Prepare in Advance for the Meeting

Healthcare professionals should prepare by:

  • Gathering the opinions and needs of coworkers their specific department.
  • Getting clearance from boards or committees.
  • Providing concrete examples.
  • Clearly communicating these needs as close to “step-by-step” instructions as possible.

IT professionals should prepare by:

  • Researching healthcare forms and requirements.
  • Providing visual examples instead of descriptive examples when possible.
  • Providing an assessment and timeline for project prioritization and completion.
  • If current projects and expertise required for the project will increase the time to completion, then prepare an estimate of the time and hindrances that may affect completion.

Showing up on Time

Timeliness is a common courtesy. We are all busy with full days, and none of us wants to be in the position of waiting for someone else. Demonstrating respect for another’s time goes a long way toward building trust and understanding on a project. Pick a time and write it on your calendar to avoid repeatedly rescheduling meetings and being late.

Avoid or Translate Technical Terms or Acronyms

Both the healthcare and IT industry have a plethora of acronyms and technical terms, many of which overlap. An example would be the acronym ACL which is ‘access control list’ in the IT world and ‘anterior cruciate ligament’ in the healthcare world. Clear communication dictates that we avoid the use of acronyms or clearly define them when acronyms are used.

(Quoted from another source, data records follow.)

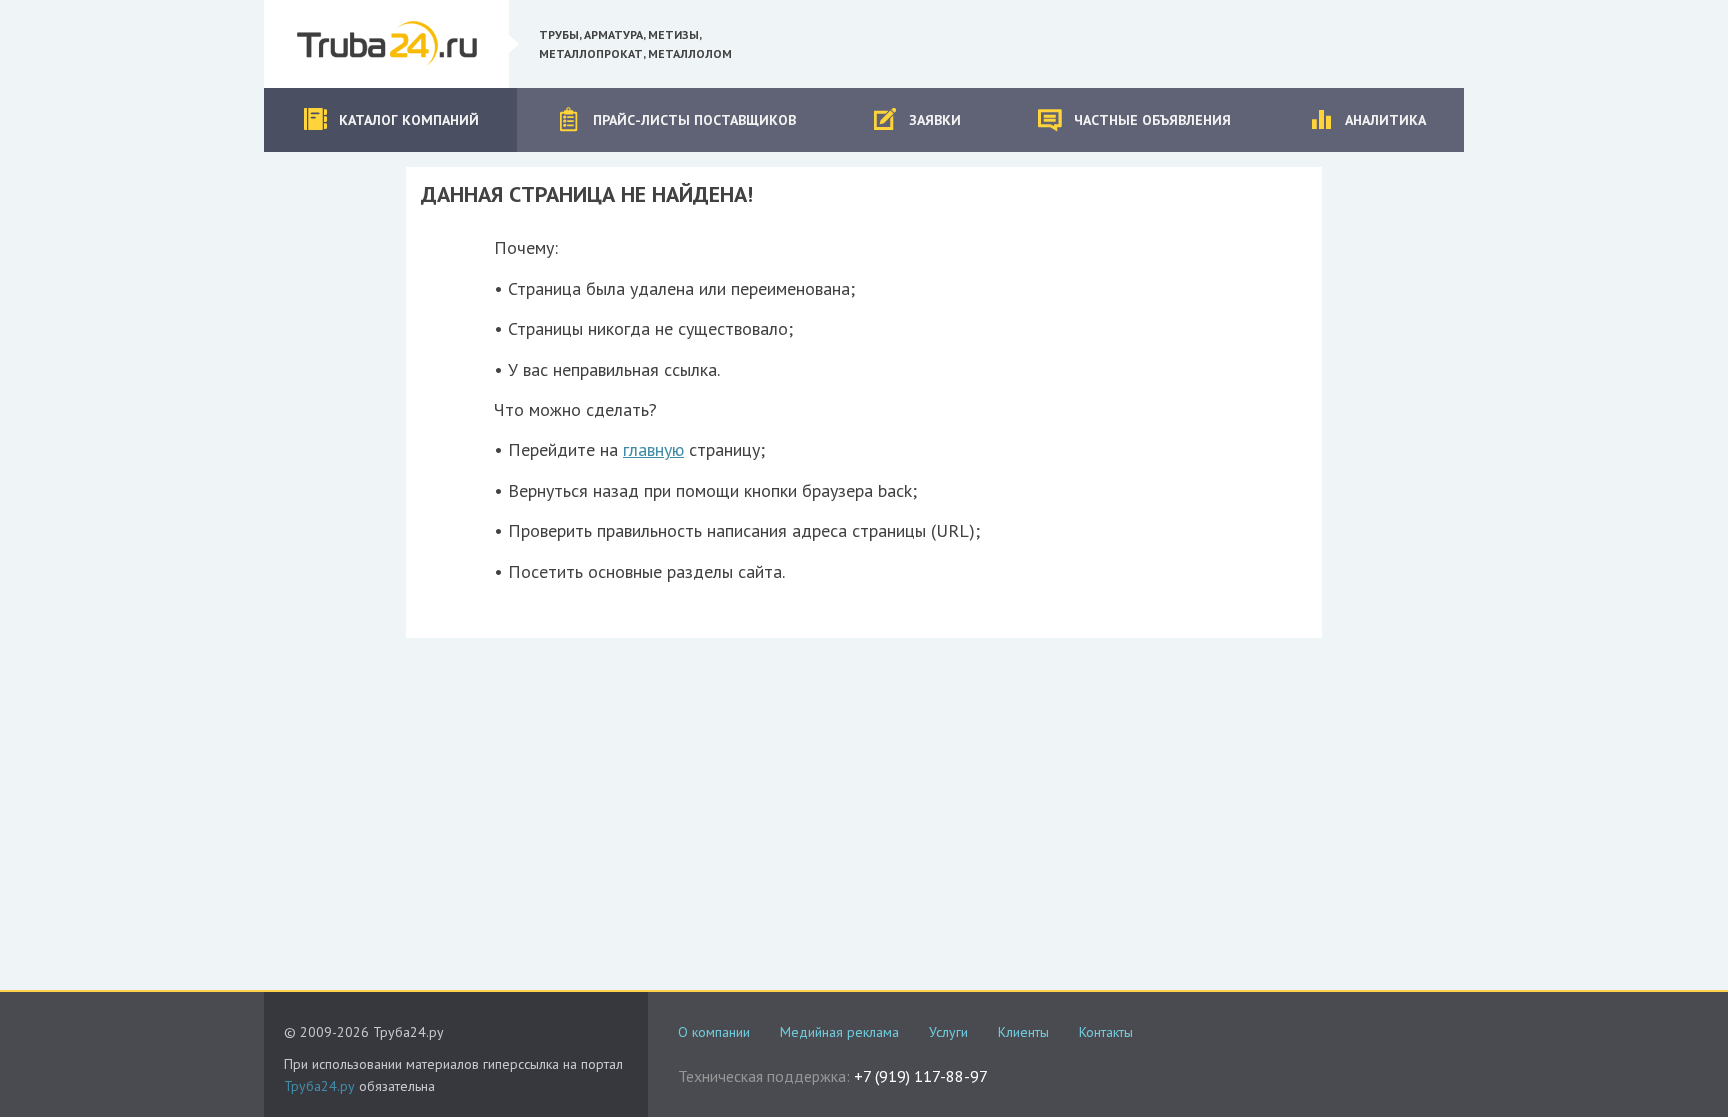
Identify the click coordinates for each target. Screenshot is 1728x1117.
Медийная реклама (839, 1032)
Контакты (1106, 1032)
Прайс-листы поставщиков (694, 120)
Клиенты (1023, 1032)
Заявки (935, 120)
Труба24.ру (319, 1086)
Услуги (948, 1032)
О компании (714, 1032)
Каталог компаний (409, 120)
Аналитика (1385, 120)
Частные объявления (1152, 120)
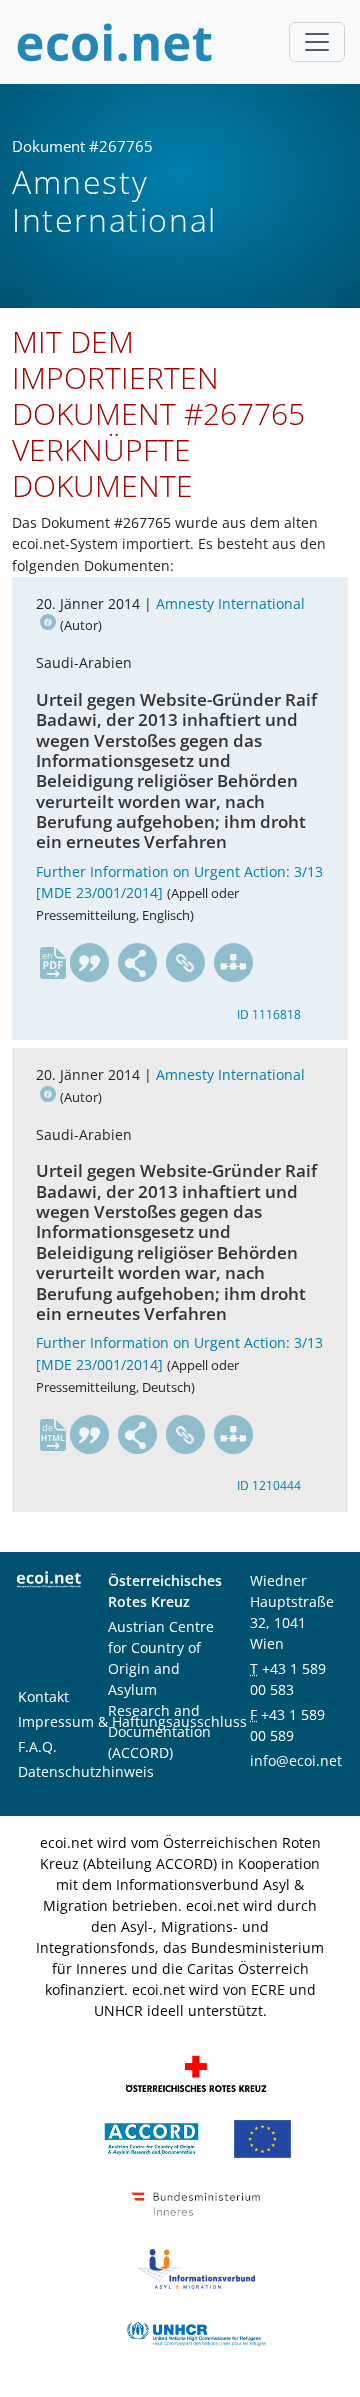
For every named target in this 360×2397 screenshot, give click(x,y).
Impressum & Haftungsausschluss (132, 1721)
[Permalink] (186, 963)
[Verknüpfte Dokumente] (234, 963)
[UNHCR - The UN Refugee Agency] (196, 2332)
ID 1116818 (269, 1014)
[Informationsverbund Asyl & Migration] (196, 2267)
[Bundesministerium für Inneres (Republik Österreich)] (196, 2202)
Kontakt (43, 1696)
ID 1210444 (269, 1485)
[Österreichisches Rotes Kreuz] (196, 2072)
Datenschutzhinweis (86, 1771)
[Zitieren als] (90, 963)
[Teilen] (138, 963)
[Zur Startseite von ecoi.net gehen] (115, 42)
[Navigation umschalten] (317, 42)
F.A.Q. (37, 1746)
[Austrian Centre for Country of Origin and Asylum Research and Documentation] (151, 2137)
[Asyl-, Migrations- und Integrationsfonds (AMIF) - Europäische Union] (262, 2137)
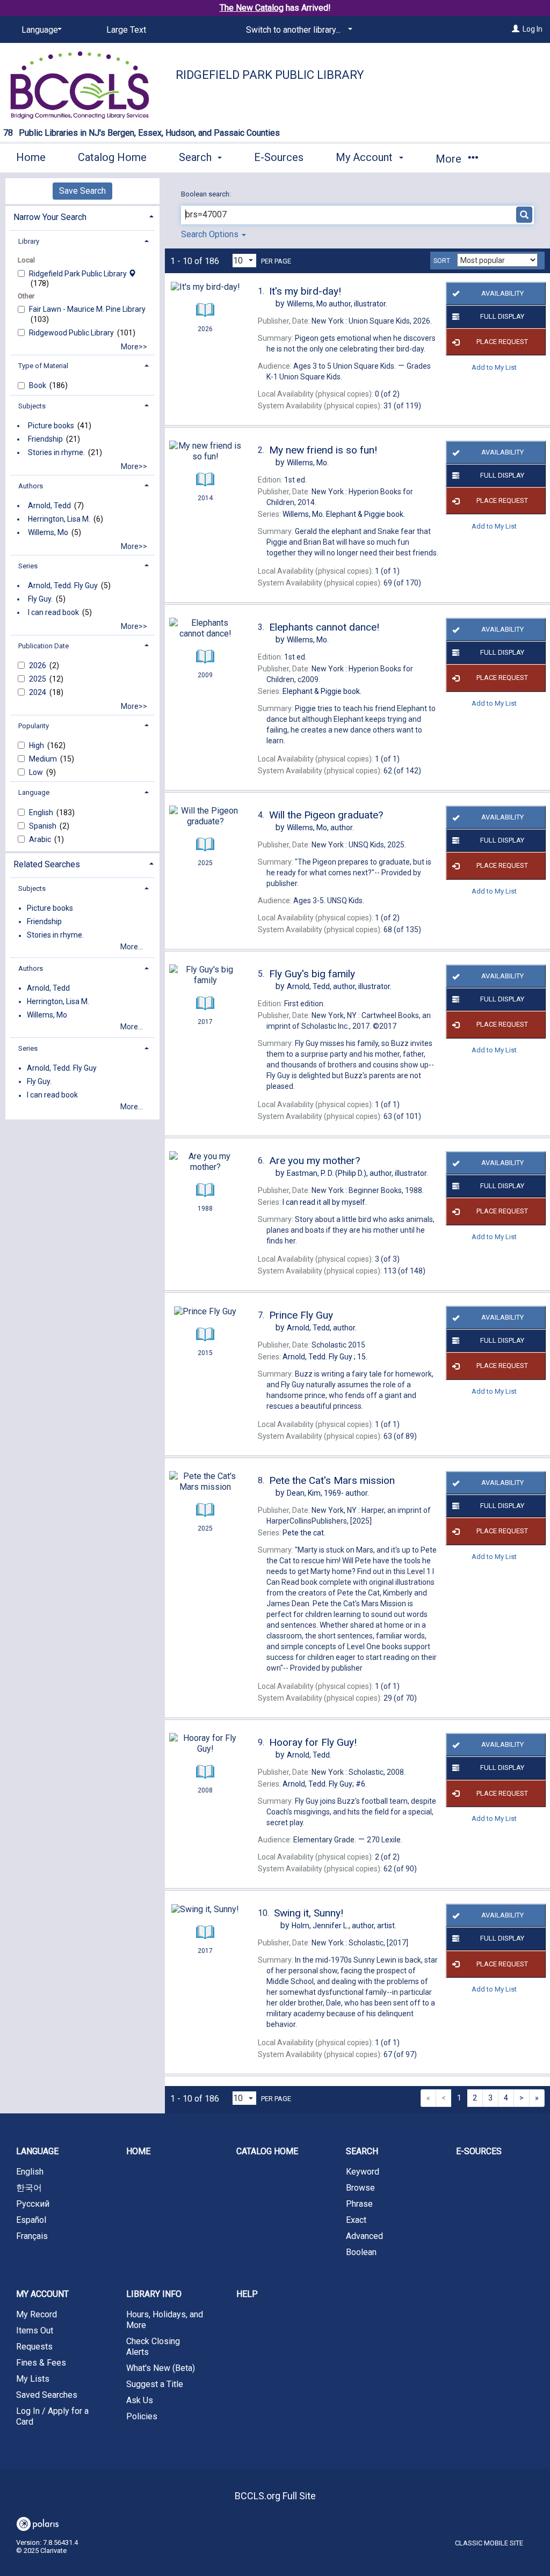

Provide Your Full Attention

Another common courtesy is to focus on the presenter or discussion at hand. Checking your cell phone or other devices is distracting for you and the people with whom you are working. If you are waiting on a call or are on a call, please alert individuals in the meeting and leave the room to take any calls. While all of us have experienced the feeling that meetings distract from our “real” jobs, we all need to understand that meetings are critical to our success. The better we prepare, attend, and pay attention the greater our success will be.

Respect Competence and Initiative

Both IT and healthcare professionals should be treated with respect and appreciated for their commitment to attending meetings and answering questions. Both industries require dedication and competence to successfully perform job functions as well to develop solutions to project issues. The project may be frustrating and taking longer than you would wish, but as long as the commitment to attending meetings and making progress remains, avoid taking out frustrations on those working with you and doubting their competence.

Know the Basics

Understanding the basics of both Healthcare and IT assists tremendously with accurate and efficient communication when working as a team. IT professionals need to research and understand the needs and requirements that Healthcare professionals must meet. Most data that Healthcare professionals use focuses on efficient patient care, accuracy, and measuring that accuracy for oversite and compliance. Whenever possible gather examples of forms, research the necessary requirements for patient care, and ask the Healthcare professional for clarification of terms or requirements.

In turn, healthcare professionals must also understand the basics of their facility’s IT system, being sure to take advantage of training offered by their facility and/or the IT department so that there is a basic working knowledge of the hardware and software that healthcare professionals are using. It is also helpful to write down steps taken when tech support is required. Tech support staff often start with basic techniques that are useful in many situations, not just in the workplace.

The challenge of the communication divide can be successfully traversed through the use of proper communication skills. Taking steps to remember basic etiquette and preparation can increase the success of projects and future collaboration. Many hurdles to project completion can find resolution through a commitment to communication, clarity, research, and attention.